- WRITTEN PROBLEM:
Output the records from the line with "671x391 pixels. At" up to and including the line with "tap(109, 256)" as a Markdown table with the columns Row and Line, skipping any blank lines.

- DATASET:
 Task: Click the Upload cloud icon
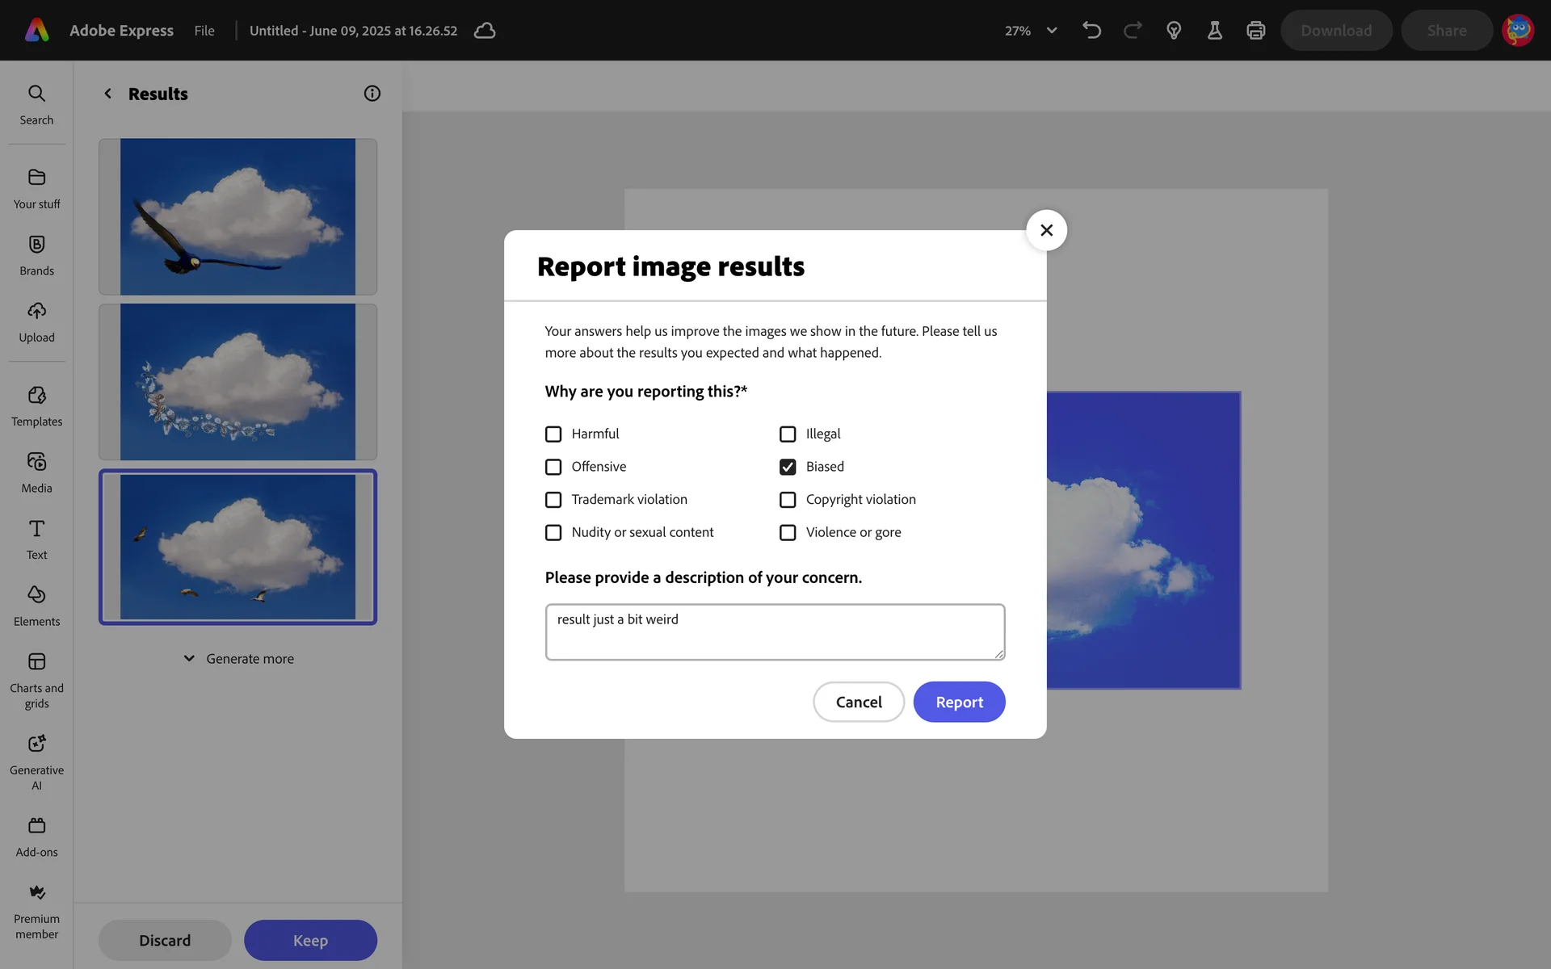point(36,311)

* * *

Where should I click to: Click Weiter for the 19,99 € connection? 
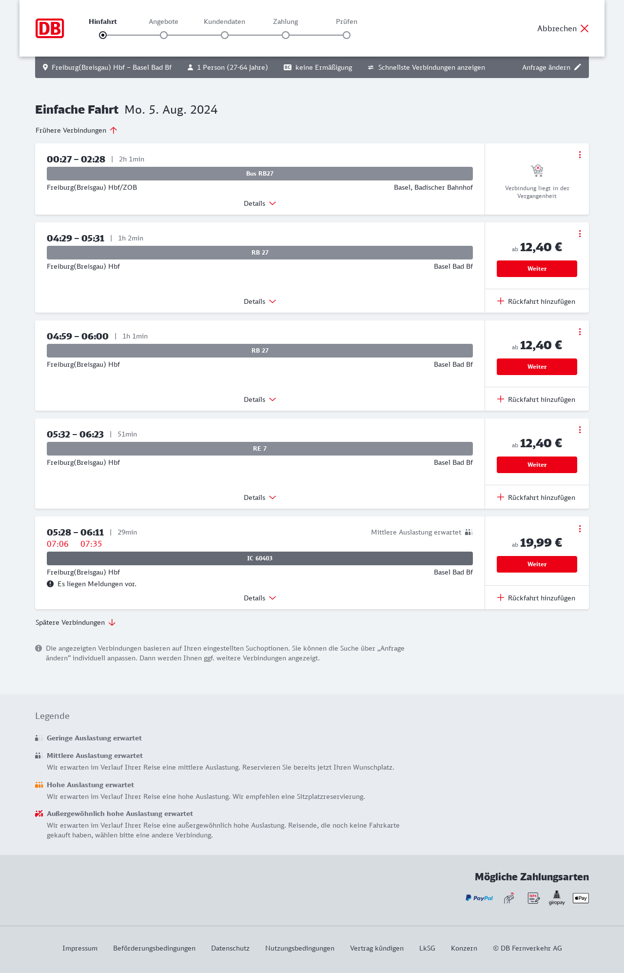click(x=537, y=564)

...

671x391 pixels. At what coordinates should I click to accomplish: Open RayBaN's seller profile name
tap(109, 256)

- WRITTEN RESPONSE:
| Row | Line |
|---|---|
| 1 | 671x391 pixels. At what coordinates should I click to accomplish: Open RayBaN's seller profile name |
| 2 | tap(109, 256) |